**AIM OF THE EXERCISE**
For each line in the data below, write an exact copy.

**Collected data entries**
== Segment start ==
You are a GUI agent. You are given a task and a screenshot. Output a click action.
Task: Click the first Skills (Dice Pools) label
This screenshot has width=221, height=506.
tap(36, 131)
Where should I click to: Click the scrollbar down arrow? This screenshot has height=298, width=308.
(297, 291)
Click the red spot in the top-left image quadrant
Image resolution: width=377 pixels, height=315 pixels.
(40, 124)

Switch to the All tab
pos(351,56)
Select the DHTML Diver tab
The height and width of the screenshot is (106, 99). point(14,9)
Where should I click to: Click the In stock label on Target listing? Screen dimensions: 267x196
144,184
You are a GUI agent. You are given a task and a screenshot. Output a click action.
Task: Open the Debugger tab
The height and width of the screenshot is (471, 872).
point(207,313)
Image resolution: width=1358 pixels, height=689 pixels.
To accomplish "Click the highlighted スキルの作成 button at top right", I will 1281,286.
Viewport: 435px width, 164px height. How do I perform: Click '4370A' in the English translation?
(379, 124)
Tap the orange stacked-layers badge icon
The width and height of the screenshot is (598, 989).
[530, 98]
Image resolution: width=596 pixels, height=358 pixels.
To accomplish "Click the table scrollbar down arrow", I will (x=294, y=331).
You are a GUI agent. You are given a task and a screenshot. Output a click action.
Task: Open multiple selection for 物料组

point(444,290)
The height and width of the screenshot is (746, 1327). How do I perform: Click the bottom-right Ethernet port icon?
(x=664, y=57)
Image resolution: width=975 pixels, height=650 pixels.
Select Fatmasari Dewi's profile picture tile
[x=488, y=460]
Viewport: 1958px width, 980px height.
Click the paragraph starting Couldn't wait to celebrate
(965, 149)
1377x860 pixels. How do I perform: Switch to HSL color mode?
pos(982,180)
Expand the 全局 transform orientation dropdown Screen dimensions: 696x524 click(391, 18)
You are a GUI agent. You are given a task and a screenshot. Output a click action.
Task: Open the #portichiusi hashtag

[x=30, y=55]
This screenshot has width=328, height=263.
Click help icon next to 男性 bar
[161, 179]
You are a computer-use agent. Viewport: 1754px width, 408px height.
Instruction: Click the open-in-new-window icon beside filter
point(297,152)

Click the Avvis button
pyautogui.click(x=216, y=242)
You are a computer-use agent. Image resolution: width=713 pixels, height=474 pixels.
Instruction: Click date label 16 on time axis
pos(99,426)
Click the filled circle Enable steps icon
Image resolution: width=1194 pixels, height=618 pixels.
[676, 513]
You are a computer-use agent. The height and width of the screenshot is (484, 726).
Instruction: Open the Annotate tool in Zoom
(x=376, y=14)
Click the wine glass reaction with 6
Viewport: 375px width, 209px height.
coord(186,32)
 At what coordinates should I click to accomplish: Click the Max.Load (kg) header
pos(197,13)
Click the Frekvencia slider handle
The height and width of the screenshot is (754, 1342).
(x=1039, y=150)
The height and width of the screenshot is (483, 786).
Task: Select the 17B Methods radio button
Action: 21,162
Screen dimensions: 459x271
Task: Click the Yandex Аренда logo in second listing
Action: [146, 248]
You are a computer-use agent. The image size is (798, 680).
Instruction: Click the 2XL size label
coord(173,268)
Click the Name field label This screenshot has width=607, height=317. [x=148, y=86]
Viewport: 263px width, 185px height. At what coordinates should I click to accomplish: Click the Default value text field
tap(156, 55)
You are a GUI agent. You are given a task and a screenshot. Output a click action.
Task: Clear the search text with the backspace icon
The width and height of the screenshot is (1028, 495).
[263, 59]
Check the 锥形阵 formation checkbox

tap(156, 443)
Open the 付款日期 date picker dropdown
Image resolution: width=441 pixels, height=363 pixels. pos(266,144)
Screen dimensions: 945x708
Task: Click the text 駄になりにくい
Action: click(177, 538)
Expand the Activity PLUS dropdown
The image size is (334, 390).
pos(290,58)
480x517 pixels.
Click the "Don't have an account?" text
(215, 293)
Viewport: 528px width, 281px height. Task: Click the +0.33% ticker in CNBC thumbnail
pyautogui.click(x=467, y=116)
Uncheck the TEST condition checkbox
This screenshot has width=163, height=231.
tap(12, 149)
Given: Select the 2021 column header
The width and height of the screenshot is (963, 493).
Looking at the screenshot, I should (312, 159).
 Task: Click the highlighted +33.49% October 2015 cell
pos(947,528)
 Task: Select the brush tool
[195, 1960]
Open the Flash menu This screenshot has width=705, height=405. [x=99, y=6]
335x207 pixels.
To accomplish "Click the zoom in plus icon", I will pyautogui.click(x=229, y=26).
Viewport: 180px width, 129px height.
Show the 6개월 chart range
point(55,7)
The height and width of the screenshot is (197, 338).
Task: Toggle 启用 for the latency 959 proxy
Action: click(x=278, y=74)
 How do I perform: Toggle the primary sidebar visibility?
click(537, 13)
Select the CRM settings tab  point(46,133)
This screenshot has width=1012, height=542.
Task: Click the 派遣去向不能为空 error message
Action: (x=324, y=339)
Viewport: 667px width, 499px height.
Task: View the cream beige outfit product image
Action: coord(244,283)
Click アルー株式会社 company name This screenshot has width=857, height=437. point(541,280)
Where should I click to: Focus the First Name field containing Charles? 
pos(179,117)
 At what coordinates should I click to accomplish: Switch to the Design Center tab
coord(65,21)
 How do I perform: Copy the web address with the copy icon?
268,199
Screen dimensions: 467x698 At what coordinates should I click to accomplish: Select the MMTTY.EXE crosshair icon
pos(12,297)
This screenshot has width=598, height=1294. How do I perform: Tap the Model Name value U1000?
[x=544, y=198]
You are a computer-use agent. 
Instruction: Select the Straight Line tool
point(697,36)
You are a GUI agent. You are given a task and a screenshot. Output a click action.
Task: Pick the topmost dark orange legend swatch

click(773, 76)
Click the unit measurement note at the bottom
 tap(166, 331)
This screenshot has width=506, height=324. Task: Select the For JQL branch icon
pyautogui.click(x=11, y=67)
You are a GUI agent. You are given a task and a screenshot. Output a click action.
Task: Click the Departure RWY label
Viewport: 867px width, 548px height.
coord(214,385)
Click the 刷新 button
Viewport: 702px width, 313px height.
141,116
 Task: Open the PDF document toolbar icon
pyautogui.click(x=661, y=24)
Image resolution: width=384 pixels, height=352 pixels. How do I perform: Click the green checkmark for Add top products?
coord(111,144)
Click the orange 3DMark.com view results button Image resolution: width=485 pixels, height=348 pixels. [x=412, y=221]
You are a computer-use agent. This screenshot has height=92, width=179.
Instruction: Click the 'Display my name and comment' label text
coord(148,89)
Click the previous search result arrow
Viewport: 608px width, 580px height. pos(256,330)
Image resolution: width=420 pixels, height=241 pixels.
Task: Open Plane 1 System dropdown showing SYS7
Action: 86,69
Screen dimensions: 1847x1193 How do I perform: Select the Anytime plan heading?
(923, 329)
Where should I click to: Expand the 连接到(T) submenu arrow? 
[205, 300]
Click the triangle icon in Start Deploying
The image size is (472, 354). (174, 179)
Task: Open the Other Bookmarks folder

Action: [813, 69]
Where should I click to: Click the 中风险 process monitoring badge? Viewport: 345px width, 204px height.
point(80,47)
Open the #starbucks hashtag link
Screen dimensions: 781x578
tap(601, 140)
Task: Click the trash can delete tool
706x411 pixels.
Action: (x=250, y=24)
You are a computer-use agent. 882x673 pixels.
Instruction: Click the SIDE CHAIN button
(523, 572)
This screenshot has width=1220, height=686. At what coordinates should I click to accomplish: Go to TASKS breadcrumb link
== Segment end ==
**PROBLEM SOLUTION**
You are a GUI agent. You are given a task and a screenshot. Output a click action.
Task: Click the first Skills (Dice Pools) label
This screenshot has width=221, height=506.
tap(36, 131)
Where should I click to: Click the scrollbar down arrow? This screenshot has height=298, width=308.
(297, 291)
Click the red spot in the top-left image quadrant
Image resolution: width=377 pixels, height=315 pixels.
(40, 124)

Switch to the All tab
pos(351,56)
Select the DHTML Diver tab
The height and width of the screenshot is (106, 99). point(14,9)
Where should I click to: Click the In stock label on Target listing? Screen dimensions: 267x196
144,184
You are a GUI agent. You are given a task and a screenshot. Output a click action.
Task: Open the Debugger tab
The height and width of the screenshot is (471, 872).
point(207,313)
Image resolution: width=1358 pixels, height=689 pixels.
To accomplish "Click the highlighted スキルの作成 button at top right", I will 1281,286.
Viewport: 435px width, 164px height. How do I perform: Click '4370A' in the English translation?
(379, 124)
Tap the orange stacked-layers badge icon
The width and height of the screenshot is (598, 989).
[530, 98]
Image resolution: width=596 pixels, height=358 pixels.
To accomplish "Click the table scrollbar down arrow", I will (x=294, y=331).
You are a GUI agent. You are given a task and a screenshot. Output a click action.
Task: Open multiple selection for 物料组

point(444,290)
The height and width of the screenshot is (746, 1327). How do I perform: Click the bottom-right Ethernet port icon?
(x=664, y=57)
Image resolution: width=975 pixels, height=650 pixels.
Select Fatmasari Dewi's profile picture tile
[x=488, y=460]
Viewport: 1958px width, 980px height.
Click the paragraph starting Couldn't wait to celebrate
(965, 149)
1377x860 pixels. How do I perform: Switch to HSL color mode?
pos(982,180)
Expand the 全局 transform orientation dropdown Screen dimensions: 696x524 click(391, 18)
You are a GUI agent. You are given a task and a screenshot. Output a click action.
Task: Open the #portichiusi hashtag

[x=30, y=55]
This screenshot has width=328, height=263.
Click help icon next to 男性 bar
[161, 179]
You are a computer-use agent. Viewport: 1754px width, 408px height.
Instruction: Click the open-in-new-window icon beside filter
point(297,152)

Click the Avvis button
pyautogui.click(x=216, y=242)
You are a computer-use agent. Image resolution: width=713 pixels, height=474 pixels.
Instruction: Click date label 16 on time axis
pos(99,426)
Click the filled circle Enable steps icon
Image resolution: width=1194 pixels, height=618 pixels.
[676, 513]
You are a computer-use agent. The height and width of the screenshot is (484, 726).
Instruction: Open the Annotate tool in Zoom
(x=376, y=14)
Click the wine glass reaction with 6
Viewport: 375px width, 209px height.
coord(186,32)
 At what coordinates should I click to accomplish: Click the Max.Load (kg) header
pos(197,13)
Click the Frekvencia slider handle
The height and width of the screenshot is (754, 1342).
(x=1039, y=150)
The height and width of the screenshot is (483, 786).
Task: Select the 17B Methods radio button
Action: 21,162
Screen dimensions: 459x271
Task: Click the Yandex Аренда logo in second listing
Action: [146, 248]
You are a computer-use agent. The image size is (798, 680).
Instruction: Click the 2XL size label
coord(173,268)
Click the Name field label This screenshot has width=607, height=317. [x=148, y=86]
Viewport: 263px width, 185px height. At what coordinates should I click to accomplish: Click the Default value text field
tap(156, 55)
You are a GUI agent. You are given a task and a screenshot. Output a click action.
Task: Clear the search text with the backspace icon
The width and height of the screenshot is (1028, 495).
[263, 59]
Check the 锥形阵 formation checkbox

tap(156, 443)
Open the 付款日期 date picker dropdown
Image resolution: width=441 pixels, height=363 pixels. pos(266,144)
Screen dimensions: 945x708
Task: Click the text 駄になりにくい
Action: click(177, 538)
Expand the Activity PLUS dropdown
The image size is (334, 390).
pos(290,58)
480x517 pixels.
Click the "Don't have an account?" text
(215, 293)
Viewport: 528px width, 281px height. Task: Click the +0.33% ticker in CNBC thumbnail
pyautogui.click(x=467, y=116)
Uncheck the TEST condition checkbox
This screenshot has width=163, height=231.
tap(12, 149)
Given: Select the 2021 column header
The width and height of the screenshot is (963, 493).
Looking at the screenshot, I should (312, 159).
 Task: Click the highlighted +33.49% October 2015 cell
pos(947,528)
 Task: Select the brush tool
[195, 1960]
Open the Flash menu This screenshot has width=705, height=405. [x=99, y=6]
335x207 pixels.
To accomplish "Click the zoom in plus icon", I will pyautogui.click(x=229, y=26).
Viewport: 180px width, 129px height.
Show the 6개월 chart range
point(55,7)
The height and width of the screenshot is (197, 338).
Task: Toggle 启用 for the latency 959 proxy
Action: click(x=278, y=74)
 How do I perform: Toggle the primary sidebar visibility?
click(537, 13)
Select the CRM settings tab  point(46,133)
This screenshot has width=1012, height=542.
Task: Click the 派遣去向不能为空 error message
Action: (x=324, y=339)
Viewport: 667px width, 499px height.
Task: View the cream beige outfit product image
Action: coord(244,283)
Click アルー株式会社 company name This screenshot has width=857, height=437. point(541,280)
Where should I click to: Focus the First Name field containing Charles? 
pos(179,117)
 At what coordinates should I click to accomplish: Switch to the Design Center tab
coord(65,21)
 How do I perform: Copy the web address with the copy icon?
268,199
Screen dimensions: 467x698 At what coordinates should I click to accomplish: Select the MMTTY.EXE crosshair icon
pos(12,297)
This screenshot has width=598, height=1294. How do I perform: Tap the Model Name value U1000?
[x=544, y=198]
You are a computer-use agent. 
Instruction: Select the Straight Line tool
point(697,36)
You are a GUI agent. You are given a task and a screenshot. Output a click action.
Task: Pick the topmost dark orange legend swatch

click(773, 76)
Click the unit measurement note at the bottom
 tap(166, 331)
This screenshot has width=506, height=324. Task: Select the For JQL branch icon
pyautogui.click(x=11, y=67)
You are a GUI agent. You are given a task and a screenshot. Output a click action.
Task: Click the Departure RWY label
Viewport: 867px width, 548px height.
coord(214,385)
Click the 刷新 button
Viewport: 702px width, 313px height.
141,116
 Task: Open the PDF document toolbar icon
pyautogui.click(x=661, y=24)
Image resolution: width=384 pixels, height=352 pixels. How do I perform: Click the green checkmark for Add top products?
coord(111,144)
Click the orange 3DMark.com view results button Image resolution: width=485 pixels, height=348 pixels. [x=412, y=221]
You are a computer-use agent. This screenshot has height=92, width=179.
Instruction: Click the 'Display my name and comment' label text
coord(148,89)
Click the previous search result arrow
Viewport: 608px width, 580px height. pos(256,330)
Image resolution: width=420 pixels, height=241 pixels.
Task: Open Plane 1 System dropdown showing SYS7
Action: 86,69
Screen dimensions: 1847x1193 How do I perform: Select the Anytime plan heading?
(923, 329)
Where should I click to: Expand the 连接到(T) submenu arrow? 
[205, 300]
Click the triangle icon in Start Deploying
The image size is (472, 354). (174, 179)
Task: Open the Other Bookmarks folder

Action: [813, 69]
Where should I click to: Click the 中风险 process monitoring badge? Viewport: 345px width, 204px height.
point(80,47)
Open the #starbucks hashtag link
Screen dimensions: 781x578
tap(601, 140)
Task: Click the trash can delete tool
706x411 pixels.
Action: (x=250, y=24)
You are a computer-use agent. 882x673 pixels.
Instruction: Click the SIDE CHAIN button
(523, 572)
This screenshot has width=1220, height=686. At what coordinates should I click to accomplish: Go to TASKS breadcrumb link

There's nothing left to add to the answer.